COP23 has just closed in Bonn, Germany, the conference intended to define how the Paris Agreement on climate change should be applied. It seems that, besides the painful slowness of the government representatives to agree on the basic terms, for the first time, the topic of agriculture has been given space for discussion. The negotiators have begun to take into consideration the remarkable margin for improvement in greenhouse gas emissions which would result from a change in our present food system.
Unfortunately, however, we have once again seen a clash between two opposite and irreconcilable visions of the world. On the one hand, there are the promoters of a technological solutions based on patents, sophisticated machines, and highly specialized professionals that would study ways of adapting to climate change using complex systems, so-called smart agriculture. On the other hand, the organizations of civil society propose a solution formed by agricultural systems that derive from traditional knowledge, though by no means obsolete or inefficient, such as agroecology and other low-impact practices which preserve essential resources at risk, like the fertility of the soil and the availability of clean water.

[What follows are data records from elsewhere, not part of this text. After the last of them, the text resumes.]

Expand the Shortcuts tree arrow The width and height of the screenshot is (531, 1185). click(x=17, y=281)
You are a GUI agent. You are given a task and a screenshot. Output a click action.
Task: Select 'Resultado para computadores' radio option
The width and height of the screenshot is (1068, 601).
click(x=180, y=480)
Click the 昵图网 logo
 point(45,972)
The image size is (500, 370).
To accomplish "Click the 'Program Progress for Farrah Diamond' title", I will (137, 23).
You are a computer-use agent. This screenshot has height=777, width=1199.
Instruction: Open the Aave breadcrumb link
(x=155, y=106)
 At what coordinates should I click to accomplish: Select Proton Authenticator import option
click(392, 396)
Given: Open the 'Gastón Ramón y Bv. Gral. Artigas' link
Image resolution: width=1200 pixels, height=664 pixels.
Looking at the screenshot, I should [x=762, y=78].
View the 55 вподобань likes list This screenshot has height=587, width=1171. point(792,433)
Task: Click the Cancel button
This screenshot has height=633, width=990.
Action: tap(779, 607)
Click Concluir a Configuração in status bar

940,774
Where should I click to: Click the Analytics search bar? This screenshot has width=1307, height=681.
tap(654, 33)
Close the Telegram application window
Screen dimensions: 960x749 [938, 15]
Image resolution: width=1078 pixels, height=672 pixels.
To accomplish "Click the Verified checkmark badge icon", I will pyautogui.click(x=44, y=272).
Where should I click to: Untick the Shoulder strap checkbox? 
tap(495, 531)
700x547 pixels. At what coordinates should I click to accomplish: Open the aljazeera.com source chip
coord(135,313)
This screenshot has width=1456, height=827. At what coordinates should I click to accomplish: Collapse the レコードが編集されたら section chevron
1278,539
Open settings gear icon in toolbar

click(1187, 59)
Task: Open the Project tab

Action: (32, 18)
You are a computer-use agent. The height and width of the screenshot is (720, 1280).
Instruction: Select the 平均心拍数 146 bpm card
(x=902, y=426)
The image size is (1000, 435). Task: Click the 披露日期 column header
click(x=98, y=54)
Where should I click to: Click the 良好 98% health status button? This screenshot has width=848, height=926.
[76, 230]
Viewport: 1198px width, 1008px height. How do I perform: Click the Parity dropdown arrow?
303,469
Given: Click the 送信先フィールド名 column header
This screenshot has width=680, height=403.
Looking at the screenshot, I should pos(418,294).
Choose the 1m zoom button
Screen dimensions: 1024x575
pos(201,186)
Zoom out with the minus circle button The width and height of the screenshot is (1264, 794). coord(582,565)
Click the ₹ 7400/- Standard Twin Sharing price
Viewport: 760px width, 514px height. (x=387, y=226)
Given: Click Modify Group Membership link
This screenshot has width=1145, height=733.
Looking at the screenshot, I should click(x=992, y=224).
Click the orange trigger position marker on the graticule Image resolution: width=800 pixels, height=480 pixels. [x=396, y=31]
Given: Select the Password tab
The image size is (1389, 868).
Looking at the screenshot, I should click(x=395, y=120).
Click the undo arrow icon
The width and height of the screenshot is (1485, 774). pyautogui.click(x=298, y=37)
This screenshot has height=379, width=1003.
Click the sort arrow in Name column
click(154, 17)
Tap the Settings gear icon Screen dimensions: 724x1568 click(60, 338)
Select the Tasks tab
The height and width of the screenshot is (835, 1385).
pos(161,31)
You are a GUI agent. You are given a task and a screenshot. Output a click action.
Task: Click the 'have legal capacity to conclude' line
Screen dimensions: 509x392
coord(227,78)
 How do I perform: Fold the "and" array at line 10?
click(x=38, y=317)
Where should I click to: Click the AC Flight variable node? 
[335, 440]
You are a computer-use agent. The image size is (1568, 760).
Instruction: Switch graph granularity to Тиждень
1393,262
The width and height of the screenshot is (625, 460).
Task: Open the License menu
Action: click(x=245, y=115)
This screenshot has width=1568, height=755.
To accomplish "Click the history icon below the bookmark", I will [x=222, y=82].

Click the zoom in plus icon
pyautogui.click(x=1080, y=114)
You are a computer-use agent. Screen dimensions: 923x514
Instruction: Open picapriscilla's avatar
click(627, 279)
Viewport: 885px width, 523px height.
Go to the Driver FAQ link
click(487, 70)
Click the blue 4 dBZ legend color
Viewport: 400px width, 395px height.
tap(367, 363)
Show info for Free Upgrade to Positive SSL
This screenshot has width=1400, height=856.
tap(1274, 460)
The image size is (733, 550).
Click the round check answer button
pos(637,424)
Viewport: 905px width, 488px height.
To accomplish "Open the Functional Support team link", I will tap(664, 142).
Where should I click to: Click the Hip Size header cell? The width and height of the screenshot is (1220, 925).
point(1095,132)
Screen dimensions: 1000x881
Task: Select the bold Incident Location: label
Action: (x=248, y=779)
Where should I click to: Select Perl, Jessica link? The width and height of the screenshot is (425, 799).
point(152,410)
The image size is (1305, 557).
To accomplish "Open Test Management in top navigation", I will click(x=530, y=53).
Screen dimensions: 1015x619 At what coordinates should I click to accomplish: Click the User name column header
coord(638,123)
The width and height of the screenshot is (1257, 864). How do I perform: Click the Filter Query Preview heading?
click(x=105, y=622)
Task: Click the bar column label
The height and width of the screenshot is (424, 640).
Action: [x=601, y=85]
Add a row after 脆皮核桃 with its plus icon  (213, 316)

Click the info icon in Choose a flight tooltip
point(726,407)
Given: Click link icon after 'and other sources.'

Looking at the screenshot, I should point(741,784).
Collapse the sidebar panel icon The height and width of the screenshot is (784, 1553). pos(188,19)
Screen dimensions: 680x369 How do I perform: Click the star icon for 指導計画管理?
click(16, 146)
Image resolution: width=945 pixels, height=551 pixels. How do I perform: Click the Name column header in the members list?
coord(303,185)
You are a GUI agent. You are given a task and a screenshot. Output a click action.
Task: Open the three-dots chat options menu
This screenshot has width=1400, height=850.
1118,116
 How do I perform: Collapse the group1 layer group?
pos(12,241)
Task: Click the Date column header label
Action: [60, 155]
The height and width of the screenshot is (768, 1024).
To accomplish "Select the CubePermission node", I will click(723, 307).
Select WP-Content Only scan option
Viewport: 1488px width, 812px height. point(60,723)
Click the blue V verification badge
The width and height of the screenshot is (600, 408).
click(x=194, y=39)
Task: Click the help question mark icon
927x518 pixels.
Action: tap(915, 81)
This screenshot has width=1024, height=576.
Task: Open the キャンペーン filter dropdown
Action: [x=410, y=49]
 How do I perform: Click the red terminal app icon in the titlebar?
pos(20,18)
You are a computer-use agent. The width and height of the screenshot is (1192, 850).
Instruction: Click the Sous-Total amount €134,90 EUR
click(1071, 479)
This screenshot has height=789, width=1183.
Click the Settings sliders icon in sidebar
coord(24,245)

The pressure in favor of the adoption of the techno-agricultural model are extremely strong, because it would guarantee business as usual, i.e. the profits of the largest corporations, the only ones able to finance private scientific research and protect their inventions with patents. But we are convinced that the road we need to take is completely different, one based on the strengthening of rural economies and local communities, respect for wider environmental and social considerations, and fundamentally different models of food production, distribution and consumption.